I couldn’t steal—er, appropriate—a single sample. So we did little more than
take note at the time. Then John Rose, who is the current master of the
fates of Barney and Snuffy, heard about my frustration and arranged with King
for me to post the entire two-and-a-half-week festivity. Which we’ll do in a
trice.
So
rare is the occasion that only one other comic strip can match Barney
Google’s record: Gasoline Alley passed its century mark just a short
year ago. We applauded the current Gas Alley mechanic, Jim
Scancarelli, in his memorializing jubilee, which he began in the summer of
2018 when Walt Wallet visits the Old Comic Characters Retirement Home for a
birthday party. The party lasted until the actual birthday on November 24.
Scancarelli
arranges for Barney and Snuffy to show up to help with the excitements: they
remind the assembled multitude that their 100th anniversary is just
a year in the future. And then Snuffy starts throwing custard pies, and the
jubilee descends into a brief melee, custard pie throwing being the classic
feature of slapstick comedy on every stage where it is conducted.

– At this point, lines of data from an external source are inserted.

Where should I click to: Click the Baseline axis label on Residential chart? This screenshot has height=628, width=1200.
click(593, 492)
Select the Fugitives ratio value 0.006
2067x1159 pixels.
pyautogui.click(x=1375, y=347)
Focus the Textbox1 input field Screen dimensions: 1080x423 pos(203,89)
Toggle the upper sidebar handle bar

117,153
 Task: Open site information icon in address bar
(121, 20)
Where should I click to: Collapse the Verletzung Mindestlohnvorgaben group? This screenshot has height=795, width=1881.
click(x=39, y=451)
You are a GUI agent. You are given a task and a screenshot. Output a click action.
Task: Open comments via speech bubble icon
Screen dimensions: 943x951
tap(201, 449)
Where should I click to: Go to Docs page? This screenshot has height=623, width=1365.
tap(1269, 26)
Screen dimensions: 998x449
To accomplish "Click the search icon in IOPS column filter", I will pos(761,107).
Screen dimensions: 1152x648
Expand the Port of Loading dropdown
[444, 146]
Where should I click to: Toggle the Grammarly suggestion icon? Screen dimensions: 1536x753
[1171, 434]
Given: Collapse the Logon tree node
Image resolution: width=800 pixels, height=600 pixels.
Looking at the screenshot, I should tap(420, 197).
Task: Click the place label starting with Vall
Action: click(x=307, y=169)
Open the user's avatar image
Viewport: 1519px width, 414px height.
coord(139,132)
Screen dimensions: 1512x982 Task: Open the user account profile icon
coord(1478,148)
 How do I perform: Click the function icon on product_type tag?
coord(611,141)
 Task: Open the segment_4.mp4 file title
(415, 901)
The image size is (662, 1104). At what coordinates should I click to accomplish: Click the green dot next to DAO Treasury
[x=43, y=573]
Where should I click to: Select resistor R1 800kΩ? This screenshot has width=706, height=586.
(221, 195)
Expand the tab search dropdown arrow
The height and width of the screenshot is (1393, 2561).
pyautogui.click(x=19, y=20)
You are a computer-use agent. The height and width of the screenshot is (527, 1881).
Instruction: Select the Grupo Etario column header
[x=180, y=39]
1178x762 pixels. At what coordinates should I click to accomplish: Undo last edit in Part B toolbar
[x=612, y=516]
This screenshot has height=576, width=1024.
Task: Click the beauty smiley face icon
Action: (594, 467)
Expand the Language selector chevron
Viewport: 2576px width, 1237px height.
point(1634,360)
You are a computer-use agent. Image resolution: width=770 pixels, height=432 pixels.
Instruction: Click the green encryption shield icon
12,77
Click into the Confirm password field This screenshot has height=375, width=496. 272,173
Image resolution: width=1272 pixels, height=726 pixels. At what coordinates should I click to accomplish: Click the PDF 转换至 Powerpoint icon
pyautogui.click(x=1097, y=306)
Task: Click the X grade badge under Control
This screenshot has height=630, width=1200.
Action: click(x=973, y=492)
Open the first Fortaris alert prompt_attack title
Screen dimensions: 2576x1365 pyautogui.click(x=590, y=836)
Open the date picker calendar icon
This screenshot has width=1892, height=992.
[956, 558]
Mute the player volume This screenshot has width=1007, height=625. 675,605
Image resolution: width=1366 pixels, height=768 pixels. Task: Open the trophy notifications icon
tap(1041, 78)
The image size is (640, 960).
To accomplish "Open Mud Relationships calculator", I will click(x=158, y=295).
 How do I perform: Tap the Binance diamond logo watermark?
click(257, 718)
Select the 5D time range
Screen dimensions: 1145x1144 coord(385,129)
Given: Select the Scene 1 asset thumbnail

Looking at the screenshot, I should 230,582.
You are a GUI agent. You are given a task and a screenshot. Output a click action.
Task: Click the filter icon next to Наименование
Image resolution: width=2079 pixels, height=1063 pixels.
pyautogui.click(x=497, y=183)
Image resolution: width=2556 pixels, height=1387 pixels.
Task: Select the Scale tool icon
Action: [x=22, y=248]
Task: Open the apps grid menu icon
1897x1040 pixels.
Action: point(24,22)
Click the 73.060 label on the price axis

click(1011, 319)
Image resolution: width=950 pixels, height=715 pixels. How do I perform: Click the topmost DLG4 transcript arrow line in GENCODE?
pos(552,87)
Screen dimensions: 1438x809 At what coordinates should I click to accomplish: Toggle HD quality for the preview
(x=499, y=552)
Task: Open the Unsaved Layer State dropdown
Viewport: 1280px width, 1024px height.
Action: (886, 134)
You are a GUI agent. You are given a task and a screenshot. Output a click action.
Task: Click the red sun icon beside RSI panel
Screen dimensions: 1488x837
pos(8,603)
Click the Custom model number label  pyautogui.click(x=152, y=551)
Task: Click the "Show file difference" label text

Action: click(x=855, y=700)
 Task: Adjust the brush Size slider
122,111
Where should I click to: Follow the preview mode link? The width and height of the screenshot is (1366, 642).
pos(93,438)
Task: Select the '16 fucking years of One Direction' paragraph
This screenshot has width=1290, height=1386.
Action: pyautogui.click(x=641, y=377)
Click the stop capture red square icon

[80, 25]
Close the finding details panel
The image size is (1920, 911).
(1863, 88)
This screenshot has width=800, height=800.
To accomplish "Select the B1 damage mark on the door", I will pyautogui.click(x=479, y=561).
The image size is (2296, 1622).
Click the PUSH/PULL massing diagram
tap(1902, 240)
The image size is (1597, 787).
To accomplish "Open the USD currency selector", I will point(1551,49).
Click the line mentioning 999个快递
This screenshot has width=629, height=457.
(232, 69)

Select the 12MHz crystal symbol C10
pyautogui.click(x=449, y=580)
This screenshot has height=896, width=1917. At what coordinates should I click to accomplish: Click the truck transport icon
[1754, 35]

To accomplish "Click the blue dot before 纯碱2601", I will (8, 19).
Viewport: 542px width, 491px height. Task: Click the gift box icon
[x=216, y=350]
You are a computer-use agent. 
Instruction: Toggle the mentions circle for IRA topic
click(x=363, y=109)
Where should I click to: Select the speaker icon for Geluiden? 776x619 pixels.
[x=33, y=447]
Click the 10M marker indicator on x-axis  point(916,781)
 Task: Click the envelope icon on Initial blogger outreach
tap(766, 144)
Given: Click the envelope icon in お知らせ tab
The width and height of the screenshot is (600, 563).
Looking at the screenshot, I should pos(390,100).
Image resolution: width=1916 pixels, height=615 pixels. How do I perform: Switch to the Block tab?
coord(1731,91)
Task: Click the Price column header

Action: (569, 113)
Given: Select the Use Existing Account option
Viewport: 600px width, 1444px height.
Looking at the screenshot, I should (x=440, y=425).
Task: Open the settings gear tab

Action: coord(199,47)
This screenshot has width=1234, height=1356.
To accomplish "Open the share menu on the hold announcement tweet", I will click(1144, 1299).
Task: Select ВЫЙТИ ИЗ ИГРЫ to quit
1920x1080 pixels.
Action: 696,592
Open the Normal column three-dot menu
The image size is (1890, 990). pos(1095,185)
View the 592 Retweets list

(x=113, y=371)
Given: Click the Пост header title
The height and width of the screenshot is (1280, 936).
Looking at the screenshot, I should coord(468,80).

You can re-visit these events at
Opus 387, where we’ve posted a generous sampling of Scancarelli’s antics.
For
the history of Gasoline Alley, however, visit Harv’s Hindsight for
November 2008. Scancarelli has now been doing the strip for 33 years,
surpassing the 30-year mark left by his predecessor, Dick Moores, who
inherited the strip from Frank King, its originator, who ran the Alley for 51 years (or 42 years, if you discount the years Moores was doing the strip
over King’s signature).
The
full, exhaustive history of Barney Google is unveiled at Harv’s
Hindsight for December 2009. We’ll hit the high spots here by way of
jogging your memory before we join the anniversary party.
Originated
by cartoonist Billy DeBeck on June 17, 1919, the strip was called Take
Barney Google, For Instance at first, briefly, before skimming off just the
essential Barney Google alone. Then on July 17, 1922, the eponymous
Barney acquires a race horse named Spark Plug, and the sad-faced nag, most of
whose anatomy is hidden underneath a moth-eaten shroud-like horse blanket,
became, as Brian Walker once put it, the Snoopy of the Roaring Twenties.
Strange as it seems, Spark Plug actually won some of his races—and kept us all
in suspense for weeks before every one of them.
Then
in the fall of 1934, Barney inherits property in the mountains of North
Carolina, and when he goes there to inspect the inheritance, he encounters a
cantankerous hillbilly named Snuffy Smith and his wife Loweezy and an ensemble
of picturesque characters with chin whiskers and big floppy-brimmed hats. After
that, most of DeBeck’s stories were set in an imaginary Appalachian community
called Hootin’ Holler. And by the end of the decade, the strip was entitled Barney
Google and Snuffy Smith, a title that has endured until this very day.
DeBeck
died in November 1942, and the strip fell happily into the hands of a Southern
hayseed personality, Fred Lasswell, who had been assisting DeBeck since
about 1934. Lasswell (known as “Uncle Fred” to legions of cartoonists)
continued for almost 60 years, a record matched only by Jim Russell, an
Australian cartoonist who, at the time of Lasswell’s death, had been producing The
Potts for 62 years. Here’s a sample of Lasswell’s work from 1969.
When
Lasswell died March 4, 2001, the strip was taken on by John Rose, an editorial
cartoonist who had been assisting since 1998, inking Lasswell’s penciled
pictures.
Lasswell
had concentrated on Snuffy Smith, leaving Barney Google alone for long periods
(bringing him back into the strip only rarely “for the old folks,” he said),
but Rose began to bring Barney on stage about once a year.
And for the 100th anniversary sequence, Barney is the star
for the entire 2 ½ week run, as you can see from the ensuing strips, the whole
magilla, in which Barney encounters, via Rose’s delicious deployment (and at
least one really good bad pun), what might well be the entire roster of King
Features characters.
And
with that, we’ll leave the celebration where we found it, having enjoyed every
panel of Rose’s artful assembling of King Features personnel to join in the
fun. How many can you name? Go back and look.